J’ai tendance à croire, et sans nécessairement avoir atteint un « certain âge », comme le dit Flaubert, qu’en prenant de l’âge on gagne en maturité, en sagesse et qu’on sait distinguer l’essentiel de l’accessoire.


- Immunisés de Lise BARNÉOUD, un essai très documenté et qui ne prend aucun parti entre les partisans de la vaccination et ceux qui ont décidé d’être dans la défiance. L’auteure pose simplement un regard rationnel et analyse les passions autour de ce procédé qui, quoi que nous en pensions, a considérablement réduit la mortalité et rendu notre condition d’humain plus vivable face aux ravages provoqués par les agents pathogènes. Que ceux qui pensent que les vaccins sont issus de pochettes-surprises aillent mettre le nez dans des sources d’informations fiables.


- Chien Blanc de Romain GARY (1969), pour ce livre dont je n’aurais vraisemblablement pas les mots pour honorer la qualité de ce texte et la virtuosité de la plume de ce grand auteur, je dirai simplement que chacune des lectures de R. GARY me procure de grandes satisfactions intellectuelles et un ravissement esthétique source de plaisir.


- Peut-on dissocier l’oeuvre de l’auteur de Gisèle SAPIRO ; un thème parmi ceux qui ont secoué l’espace des idées ces dernières années.

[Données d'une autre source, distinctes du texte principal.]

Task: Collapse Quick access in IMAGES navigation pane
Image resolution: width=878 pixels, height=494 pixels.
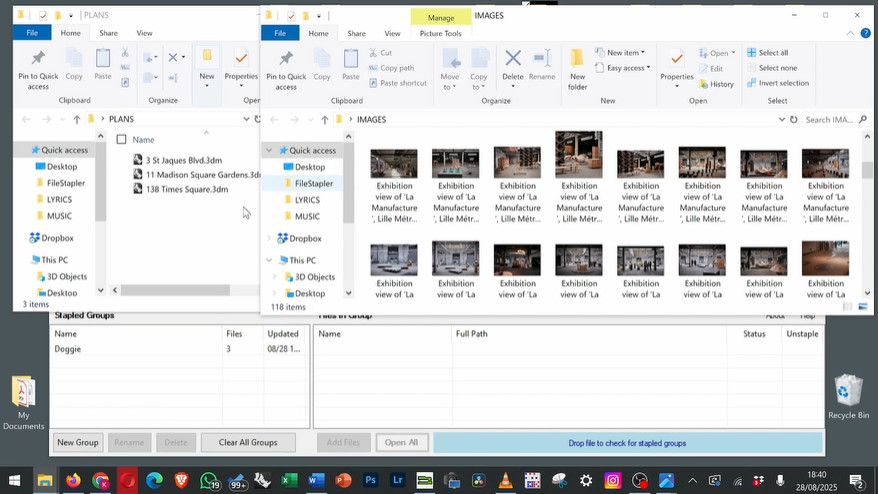Action: [269, 150]
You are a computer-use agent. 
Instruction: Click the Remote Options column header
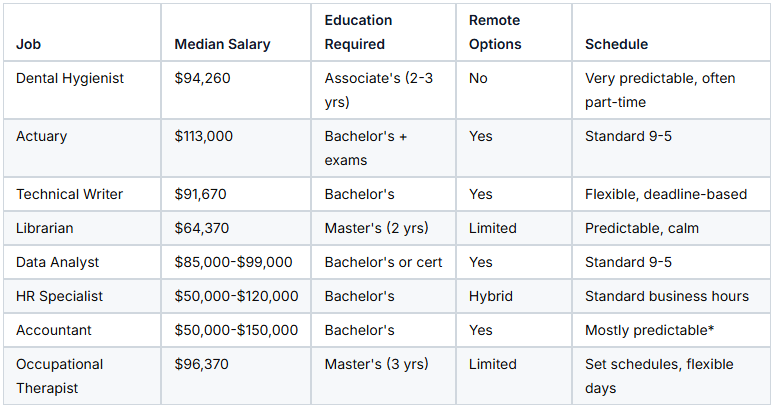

À juste titre, l’auteur prend le soin en sa qualité de chercheuse au CNRS de poser les sujets avec justesse pour nous amener à enrichir notre réflexion et à porter plus d’attention aux détails qui construisent notre opinion. Pour évoquer les violences faites aux femmes et la réinsertion d’un criminel qui produit une œuvre artistique, G. Sapiro encourage à questionner les conditions de réinsertion des hommes coupables de violences (viol, meurtre, inceste…) afin de distinguer ce qui relève de la réinsertion et ce qui relève de la célébration. En effet, il faut savoir que certaines peines sont assorties d’une peine d’inéligibilité et/ou de la radiation d’une fonction. Qu’en est il pour ceux qui produisent une œuvre que l’on ne prive pas de parole publique ?


- L'anomalie de Hervé le TELLIER, prix Goncourt 2020

- Pyong Yang de Guy DELISLE, la bande dessinée un art à part entière et celui par lequel j'invite mes trois enfants à lire.... Mes choix restent toujours rigoureux.

- L'odyssée d'Hakim de Fabien TOULME, la diversité de certains parcours enrichissent l'expression artistique et le biais du roman graphique permet de capter l'attention du lecteur, qui s'instruit d'autres réalités que mes nôtres.

- Sorcières, la puissance invaincue des femmes de Mona CHOLLET, la un des meilleurs manifestes/essais féministes lus ces dernières années.

- une farouche liberté de Gisèle Halimi et Annick Cojean, un des plus brillants et inspirant parcours de femme.

- Combats et métamorphose d'une femme de Édouard LOUIS, un texte beaucoup trop court.

- le livre issu de l'enquête de la revue Society sur l'affaire Xavier Dupont de Ligonnes.... Une enquête très fouillée, bien écrite passionnante publiée en 2020 et qui a fait un carton de vente. Une histoire glaçante dont on peine à élaborer la moindre hypothèse sur ce qu'il est advenu de cet homme. 

- Saturne de Sarah CHICHE, n'en déplaise à ceux qui pensent que l'art n'est pas pourvoyeur d'émotions... Ma littérature l'est ! 

- Le tumulte de Paris de Éric HAZAN, qui sait mieux que lui raconter Paris même si il fait admettre que certaines de ses idées sont assez excentrique, son regard sur la métamorphose de Paris est juste.